An effective evaluation will include the following critical elements:
• It should be performed at specified intervals.
As managers and staff become accustomed to working toward defined patient safety performance objectives, the intervals between evaluations can be lengthened. The evaluation can become an opportunity to provide encouragement and refresher training.
• The evaluation always should be performed against a backdrop of previously defined patient safety objectives.
There should be no surprises to the person being evaluated regarding what was expected. Should problems develop, it may be necessary to modify the objectives to ensure they are understandable, measurable, and achievable.
• Ideally, the evaluation is an opportunity for exploring ways of improving both the system and the performance of the individuals in the department.
Negative attitudes, such as refusal to listen to one another, animosity, blaming one another, or fear and intimidation will limit the evaluation’s usefulness.
• The goal of evaluation should be to encourage personal responsibility and the individual’s efforts toward improving the safety performance of the team.
Give positive reinforcement for a job well done.
• If the evaluation determines that patient safety performance did not meet expectations, changes must be made.
Sometimes, the required changes will be obvious.
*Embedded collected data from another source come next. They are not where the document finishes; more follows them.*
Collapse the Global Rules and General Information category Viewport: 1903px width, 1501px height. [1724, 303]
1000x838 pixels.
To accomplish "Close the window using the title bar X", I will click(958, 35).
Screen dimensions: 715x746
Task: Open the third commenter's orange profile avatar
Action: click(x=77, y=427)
In other cases, it will be necessary to carefully explore the reasons for the objective not being met and discuss possible solutions.
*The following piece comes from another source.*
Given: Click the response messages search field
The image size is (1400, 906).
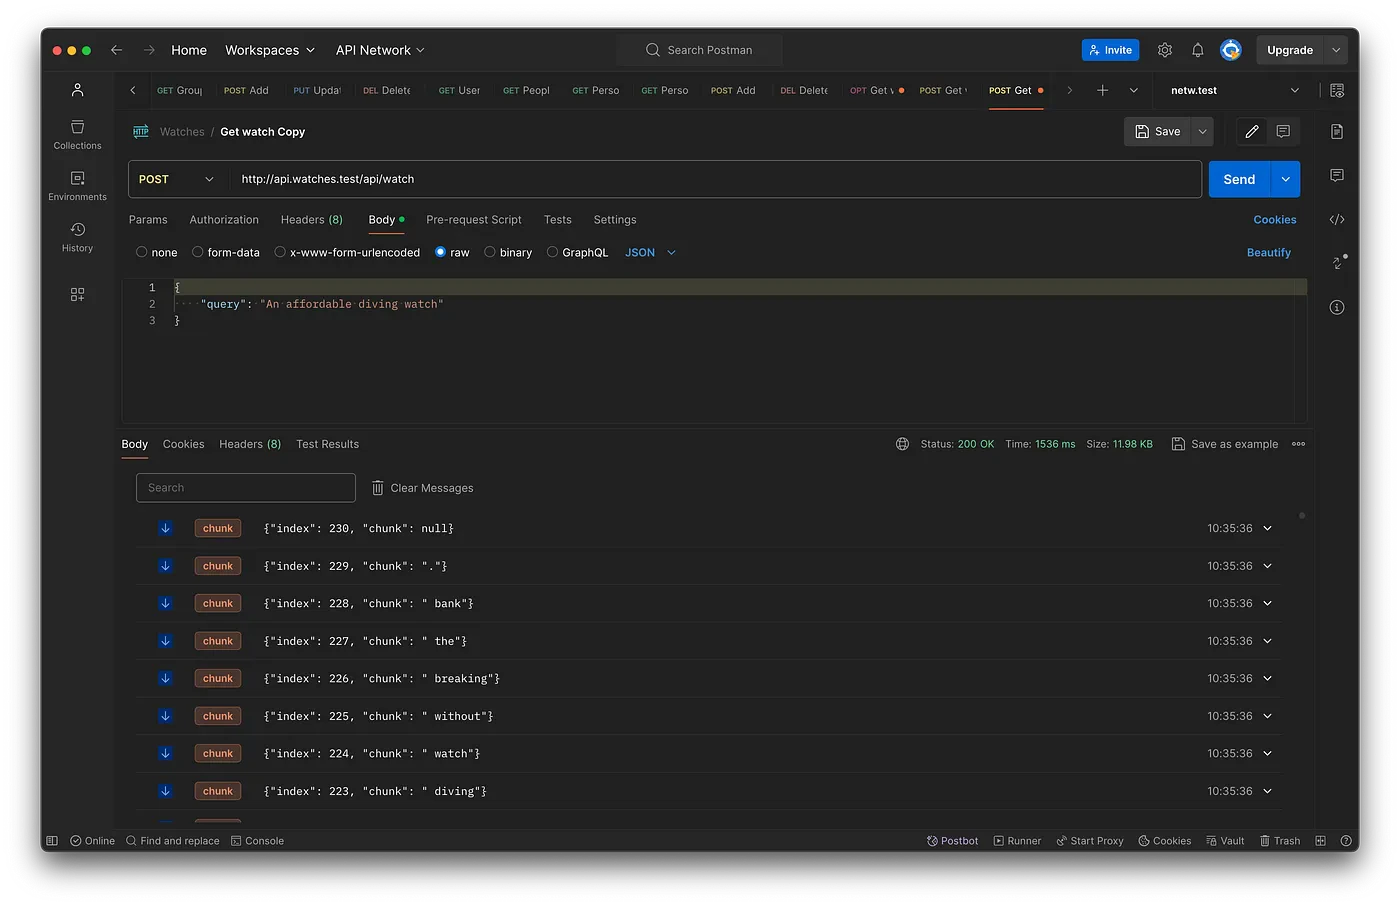Looking at the screenshot, I should [x=245, y=487].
• Perhaps the wrong person was assigned a particular responsibility.
A simple change in assignments may alleviate the problem. Perhaps the level of authority of the assigned person needs to be increased.
The objectives themselves may need to be modified and employees helped to develop capabilities or skills that they do not presently possess.
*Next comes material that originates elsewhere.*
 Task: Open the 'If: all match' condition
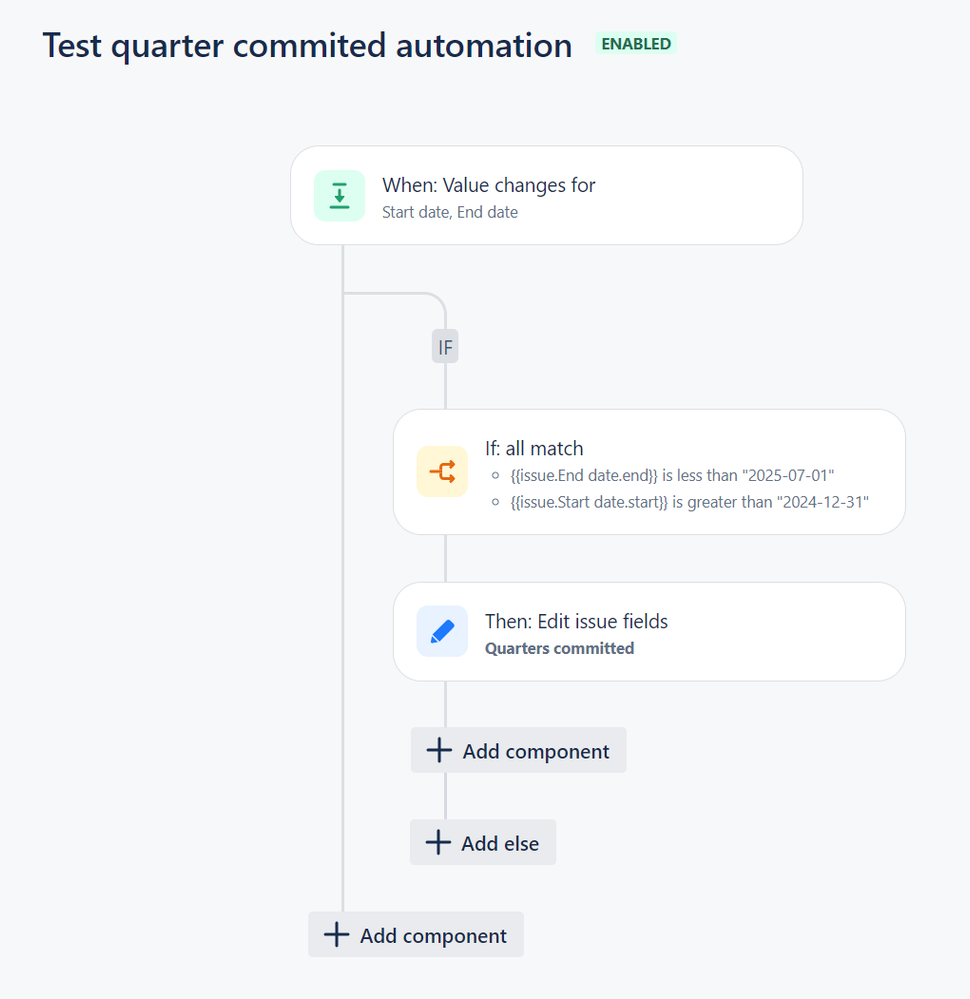pyautogui.click(x=534, y=449)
• There must be a point where some predetermined consequences for unacceptable patient safety performance begins.
Some task monitoring may be necessary to support the performance evaluations. For example, monitor a supervisor’s investigations after each near-miss incident until it is clear that the supervisor has developed the necessary evaluation and process improvement skills.
Set consequences
Consequences need to be appropriate to the situation. Firing a manager for the first poorly conducted near-miss incident investigation is an obvious example of overreacting to a problem. Gradually, though, the consequences of poor performance should be increased. One common disciplinary system consists of:
1. verbal warning;
2. written warning;
3. suspensions;
4. (as a last resort) termination.
Eventually it may be evident that an individual is not capable of handling the assigned patient safety responsibilities, and the maximum degree of consequence must be enforced. Otherwise, other employees will conclude that consequences for unsafe acts or failure to adhere to performance expectations are not to be taken seriously or do not apply equally to everyone.
That belief among managers and staff will destroy any chance for an effective patient safety accountability program.